[Start of Selected passage]

# All About Bichir Fish Advice



## Kyo (Sep 13, 2013)

Hiya,
Always loved having tropical freshwater fish tanks. Mostly i've had community tanks, although the best tank i ever set up was my semi predator tank the year i fell in love with the african leaf fish and learned about the peacock eel. But breaking up with my fiance... yeah they took the beautiful big 6 foot tank i had set that group up in. 

So i am once again setting up a few fish tanks in my house, among them i want to build the perfect environment for a platinum Senegal bichir. I don't trust a word that comes out of a pet store assistant's mouth and IMO there's only so much you can learn from a book. So what's everyone's experience?

Have you got/had a bichir?
How big/fast did it grow?
What are it's favoured foods?
What tank mates do you have with yours?
What kind of set up do they enjoy? 
Anything you can share i would enjoy to read. I love my fishtanks, so relaxing to watch and this is a fish i've wanted for some time. Thanks a bunch!


----------



## NaomiM (Sep 22, 2012)

Can't advise from personal experience, but this page has comments from people who've kept them, you may find it useful: Cuvier's Bichir - Polypterus senegalus


----------



## Kyo (Sep 13, 2013)

Thanks so much! Great help! I would just love one of these little guys, and can't wait to cycle my old tank and go out fishy shopping. I do miss having a tank full of little finned friends to watch swimming. So calming and beautiful to watch,


----------

[End of Selected passage]
[Start of Data listing]

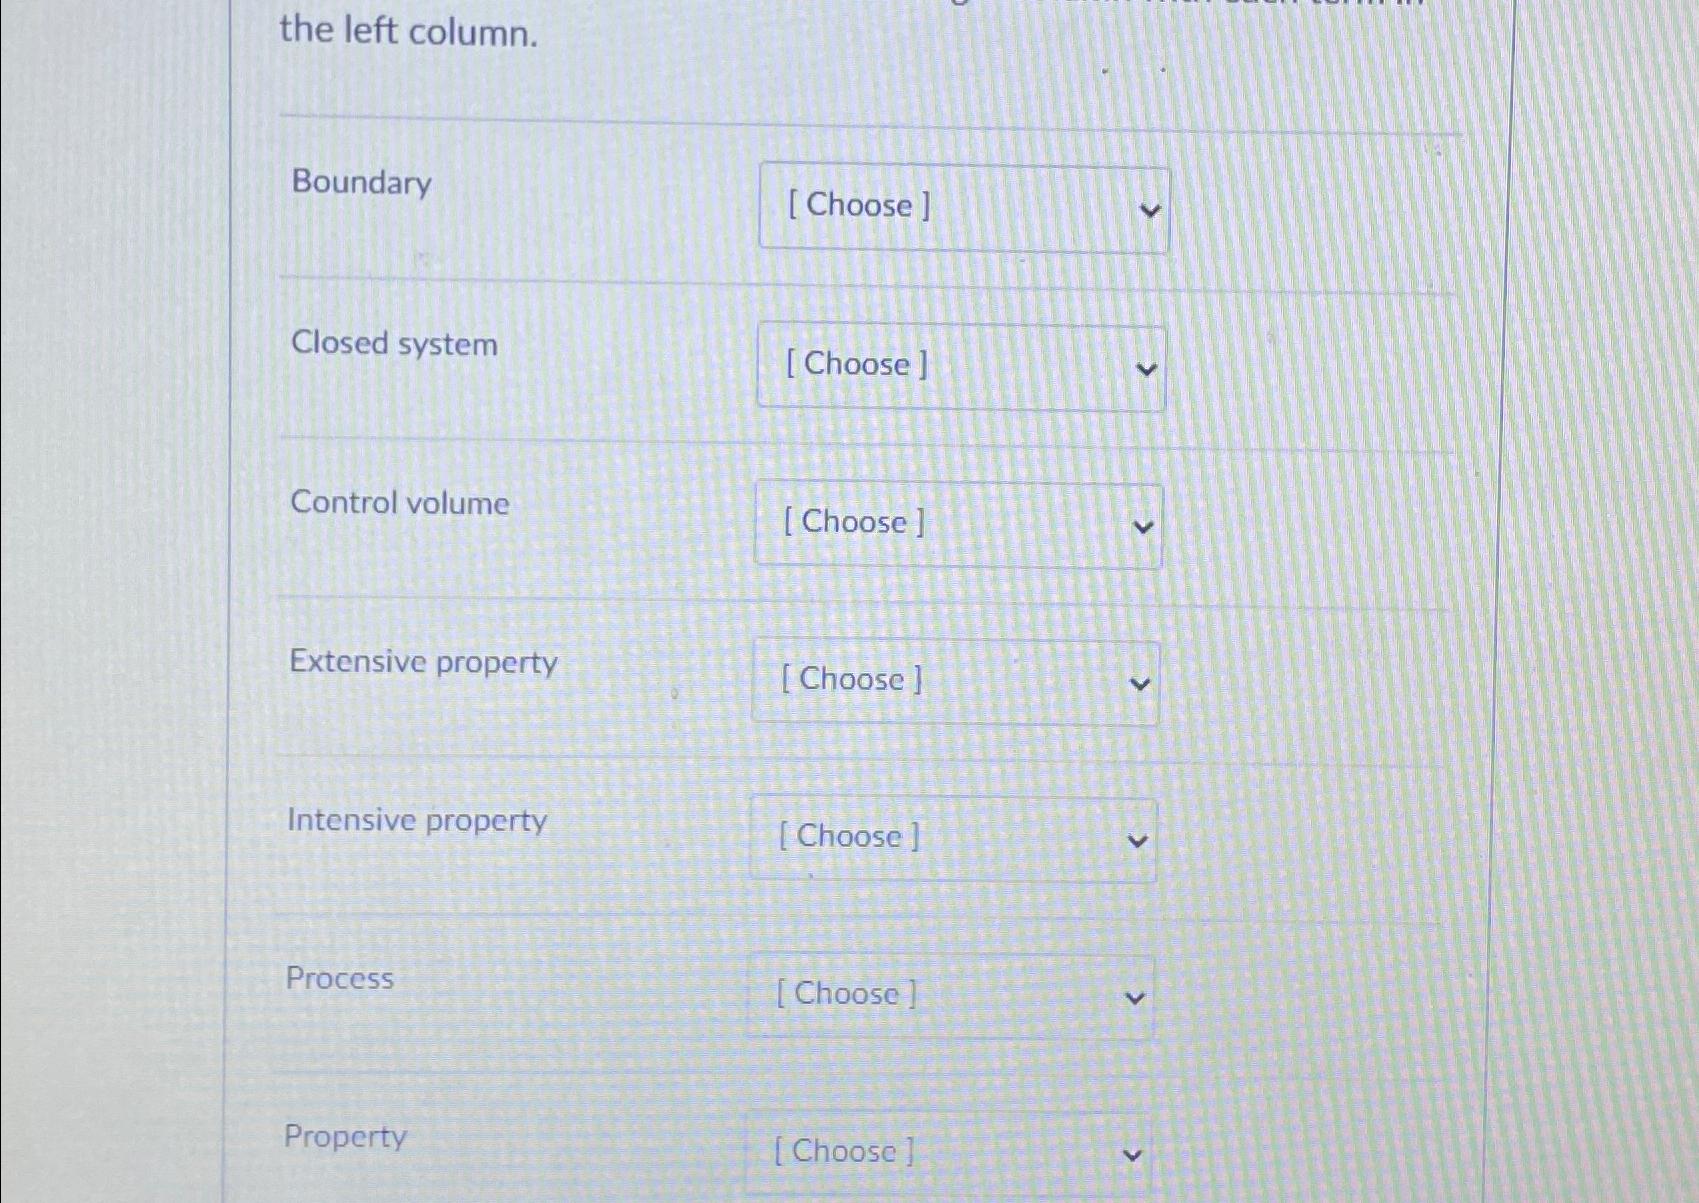Select the Boundary term label
The width and height of the screenshot is (1699, 1203).
pos(360,184)
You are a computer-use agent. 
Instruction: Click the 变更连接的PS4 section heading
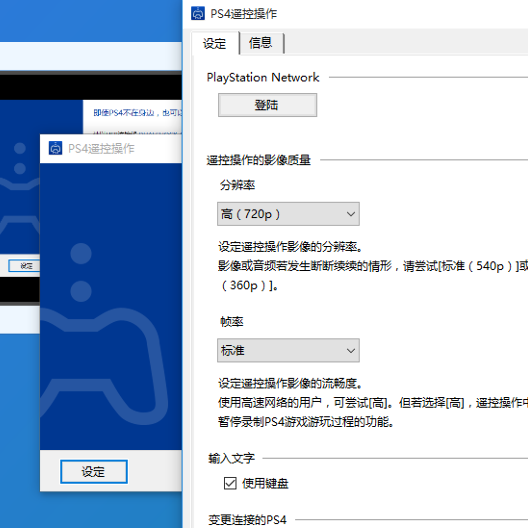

[End of Data listing]

**Direction A**.
Answer these about the bichir forum thread:
(i) What fish does Kyo want to build the perfect environment for?
(ii) How long was the tank Kyo lost after the breakup?
(iii) Which page does NaomiM point to?
**Direction B**. Please set down the part of the bichir forum thread starting at "So i am once" and ending at "Thanks a bunch!".

**Answer A**.
(i) A platinum Senegal bichir.
(ii) 6 feet.
(iii) Cuvier's Bichir - Polypterus senegalus.

**Answer B**.
So i am once again setting up a few fish tanks in my house, among them i want to build the perfect environment for a platinum Senegal bichir. I don't trust a word that comes out of a pet store assistant's mouth and IMO there's only so much you can learn from a book. So what's everyone's experience?

Have you got/had a bichir?
How big/fast did it grow?
What are it's favoured foods?
What tank mates do you have with yours?
What kind of set up do they enjoy? 
Anything you can share i would enjoy to read. I love my fishtanks, so relaxing to watch and this is a fish i've wanted for some time. Thanks a bunch!